TASK OBJECTIVE: Render every line of the data below as a JSON list of strings, one string per line, and leave out the blank lines.

Entries on target coordinates:
┏━━
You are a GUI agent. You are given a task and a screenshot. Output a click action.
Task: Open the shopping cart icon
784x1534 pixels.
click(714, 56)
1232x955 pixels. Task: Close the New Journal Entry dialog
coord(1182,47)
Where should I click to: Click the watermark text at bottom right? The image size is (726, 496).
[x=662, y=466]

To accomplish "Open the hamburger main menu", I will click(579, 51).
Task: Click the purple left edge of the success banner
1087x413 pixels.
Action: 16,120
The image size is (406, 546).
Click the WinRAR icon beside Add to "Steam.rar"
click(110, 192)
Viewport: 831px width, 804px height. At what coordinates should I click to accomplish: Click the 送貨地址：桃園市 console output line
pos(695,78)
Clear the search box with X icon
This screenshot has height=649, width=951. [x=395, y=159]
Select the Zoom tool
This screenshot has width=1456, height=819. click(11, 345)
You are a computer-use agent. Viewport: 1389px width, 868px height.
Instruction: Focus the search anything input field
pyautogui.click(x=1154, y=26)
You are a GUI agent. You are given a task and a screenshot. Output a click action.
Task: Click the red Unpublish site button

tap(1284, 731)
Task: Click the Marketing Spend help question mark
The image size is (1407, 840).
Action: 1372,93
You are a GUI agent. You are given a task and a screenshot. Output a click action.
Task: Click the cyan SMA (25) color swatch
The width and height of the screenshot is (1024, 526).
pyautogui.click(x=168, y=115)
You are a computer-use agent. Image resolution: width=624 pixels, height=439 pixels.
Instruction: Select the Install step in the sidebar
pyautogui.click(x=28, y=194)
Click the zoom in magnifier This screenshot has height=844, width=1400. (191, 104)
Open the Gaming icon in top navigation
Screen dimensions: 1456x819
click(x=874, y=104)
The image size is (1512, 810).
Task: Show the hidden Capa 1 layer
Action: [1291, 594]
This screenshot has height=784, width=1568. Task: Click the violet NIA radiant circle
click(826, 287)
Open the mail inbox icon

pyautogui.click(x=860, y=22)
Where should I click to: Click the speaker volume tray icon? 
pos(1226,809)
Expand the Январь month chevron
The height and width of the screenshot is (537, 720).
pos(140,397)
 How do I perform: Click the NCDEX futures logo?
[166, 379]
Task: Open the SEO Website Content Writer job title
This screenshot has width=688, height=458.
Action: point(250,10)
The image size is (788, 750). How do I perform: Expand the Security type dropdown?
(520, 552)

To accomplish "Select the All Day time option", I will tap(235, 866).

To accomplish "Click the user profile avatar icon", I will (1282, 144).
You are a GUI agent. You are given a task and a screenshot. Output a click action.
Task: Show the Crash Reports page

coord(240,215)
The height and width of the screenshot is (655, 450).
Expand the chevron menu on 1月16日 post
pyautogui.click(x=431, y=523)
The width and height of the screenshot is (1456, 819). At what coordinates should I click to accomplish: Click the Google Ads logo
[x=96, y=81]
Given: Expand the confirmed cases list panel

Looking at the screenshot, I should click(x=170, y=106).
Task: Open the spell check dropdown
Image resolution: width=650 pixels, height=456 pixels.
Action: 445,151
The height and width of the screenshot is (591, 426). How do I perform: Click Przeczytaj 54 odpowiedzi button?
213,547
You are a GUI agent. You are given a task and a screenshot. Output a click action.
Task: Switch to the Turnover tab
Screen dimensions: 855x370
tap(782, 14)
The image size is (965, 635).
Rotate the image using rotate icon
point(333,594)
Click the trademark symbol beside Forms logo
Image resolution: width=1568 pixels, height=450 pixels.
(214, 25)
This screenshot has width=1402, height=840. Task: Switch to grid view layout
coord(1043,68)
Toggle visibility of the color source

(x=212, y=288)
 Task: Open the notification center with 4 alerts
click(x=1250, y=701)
┗━━
OUTPUT FOR THIS TASK:
[
  "You are a GUI agent. You are given a task and a screenshot. Output a click action.",
  "Task: Open the shopping cart icon",
  "784x1534 pixels.",
  "click(714, 56)",
  "1232x955 pixels. Task: Close the New Journal Entry dialog",
  "coord(1182,47)",
  "Where should I click to: Click the watermark text at bottom right? The image size is (726, 496).",
  "[x=662, y=466]",
  "To accomplish \"Open the hamburger main menu\", I will click(579, 51).",
  "Task: Click the purple left edge of the success banner",
  "1087x413 pixels.",
  "Action: 16,120",
  "The image size is (406, 546).",
  "Click the WinRAR icon beside Add to \"Steam.rar\"",
  "click(110, 192)",
  "Viewport: 831px width, 804px height. At what coordinates should I click to accomplish: Click the 送貨地址：桃園市 console output line",
  "pos(695,78)",
  "Clear the search box with X icon",
  "This screenshot has height=649, width=951. [x=395, y=159]",
  "Select the Zoom tool",
  "This screenshot has width=1456, height=819. click(11, 345)",
  "You are a computer-use agent. Viewport: 1389px width, 868px height.",
  "Instruction: Focus the search anything input field",
  "pyautogui.click(x=1154, y=26)",
  "You are a GUI agent. You are given a task and a screenshot. Output a click action.",
  "Task: Click the red Unpublish site button",
  "tap(1284, 731)",
  "Task: Click the Marketing Spend help question mark",
  "The image size is (1407, 840).",
  "Action: 1372,93",
  "You are a GUI agent. You are given a task and a screenshot. Output a click action.",
  "Task: Click the cyan SMA (25) color swatch",
  "The width and height of the screenshot is (1024, 526).",
  "pyautogui.click(x=168, y=115)",
  "You are a computer-use agent. Image resolution: width=624 pixels, height=439 pixels.",
  "Instruction: Select the Install step in the sidebar",
  "pyautogui.click(x=28, y=194)",
  "Click the zoom in magnifier This screenshot has height=844, width=1400. (191, 104)",
  "Open the Gaming icon in top navigation",
  "Screen dimensions: 1456x819",
  "click(x=874, y=104)",
  "The image size is (1512, 810).",
  "Task: Show the hidden Capa 1 layer",
  "Action: [1291, 594]",
  "This screenshot has height=784, width=1568. Task: Click the violet NIA radiant circle",
  "click(826, 287)",
  "Open the mail inbox icon",
  "pyautogui.click(x=860, y=22)",
  "Where should I click to: Click the speaker volume tray icon? ",
  "pos(1226,809)",
  "Expand the Январь month chevron",
  "The height and width of the screenshot is (537, 720).",
  "pos(140,397)",
  " How do I perform: Click the NCDEX futures logo?",
  "[166, 379]",
  "Task: Open the SEO Website Content Writer job title",
  "This screenshot has width=688, height=458.",
  "Action: point(250,10)",
  "The image size is (788, 750). How do I perform: Expand the Security type dropdown?",
  "(520, 552)",
  "To accomplish \"Select the All Day time option\", I will tap(235, 866).",
  "To accomplish \"Click the user profile avatar icon\", I will (1282, 144).",
  "You are a GUI agent. You are given a task and a screenshot. Output a click action.",
  "Task: Show the Crash Reports page",
  "coord(240,215)",
  "The height and width of the screenshot is (655, 450).",
  "Expand the chevron menu on 1月16日 post",
  "pyautogui.click(x=431, y=523)",
  "The width and height of the screenshot is (1456, 819). At what coordinates should I click to accomplish: Click the Google Ads logo",
  "[x=96, y=81]",
  "Given: Expand the confirmed cases list panel",
  "Looking at the screenshot, I should click(x=170, y=106).",
  "Task: Open the spell check dropdown",
  "Image resolution: width=650 pixels, height=456 pixels.",
  "Action: 445,151",
  "The height and width of the screenshot is (591, 426). How do I perform: Click Przeczytaj 54 odpowiedzi button?",
  "213,547",
  "You are a GUI agent. You are given a task and a screenshot. Output a click action.",
  "Task: Switch to the Turnover tab",
  "Screen dimensions: 855x370",
  "tap(782, 14)",
  "The image size is (965, 635).",
  "Rotate the image using rotate icon",
  "point(333,594)",
  "Click the trademark symbol beside Forms logo",
  "Image resolution: width=1568 pixels, height=450 pixels.",
  "(214, 25)",
  "This screenshot has width=1402, height=840. Task: Switch to grid view layout",
  "coord(1043,68)",
  "Toggle visibility of the color source",
  "(x=212, y=288)",
  " Task: Open the notification center with 4 alerts",
  "click(x=1250, y=701)"
]